Closed ckaran closed 7 years ago
In the examples you gave, what would you expect sim_ref
and a_ref
to look like in JSON when serialized?
@dtolnay Anchors would look like whatever YAML 1.2 looks like. Quoting the second paragraph under "Status of this Document":
The primary objective of this revision is to bring YAML into compliance with JSON as an official subset. YAML 1.2 is compatible with 1.1 for most practical applications - this is a minor revision. An expected source of incompatibility with prior versions of YAML, especially the syck implementation, is the change in implicit typing rules. We have removed unique implicit typing rules and have updated these rules to align them with JSON's productions. In this version of YAML, boolean values may be serialized as “true” or “false”; the empty scalar as “null”. Unquoted numeric values are a superset of JSON's numeric production. Other changes in the specification were the removal of the Unicode line breaks and production bug fixes. We also define 3 built-in implicit typing rule sets: untyped, strict JSON, and a more flexible YAML rule set that extends JSON typing.

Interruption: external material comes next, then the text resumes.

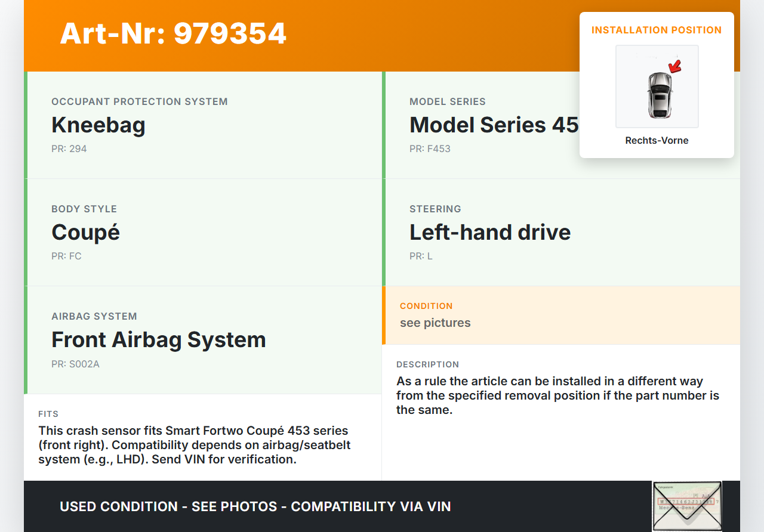Click the top-view car image

tap(659, 94)
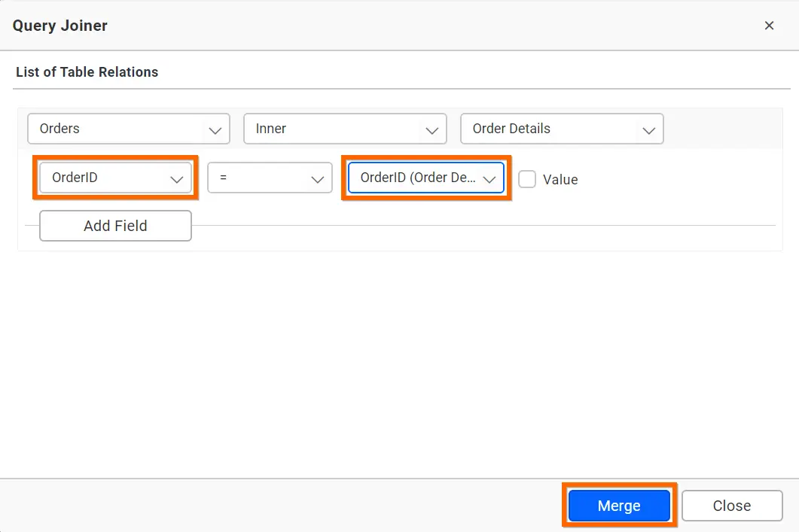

Basically, any JSON parser will be able to parse YAML 1.2, the only difference is that a YAML 1.2 parser will know how to create links, whereas the JSON parser won't.
That said, there will likely need to be additional information within a document to identify that you're working with a RefCell
instead of a Weak
, etc.
Basically, any JSON parser will be able to parse YAML 1.2
This does not match my understanding of JSON and YAML. Could you show what you would expect this to print if we track cyclic object graphs in Serde?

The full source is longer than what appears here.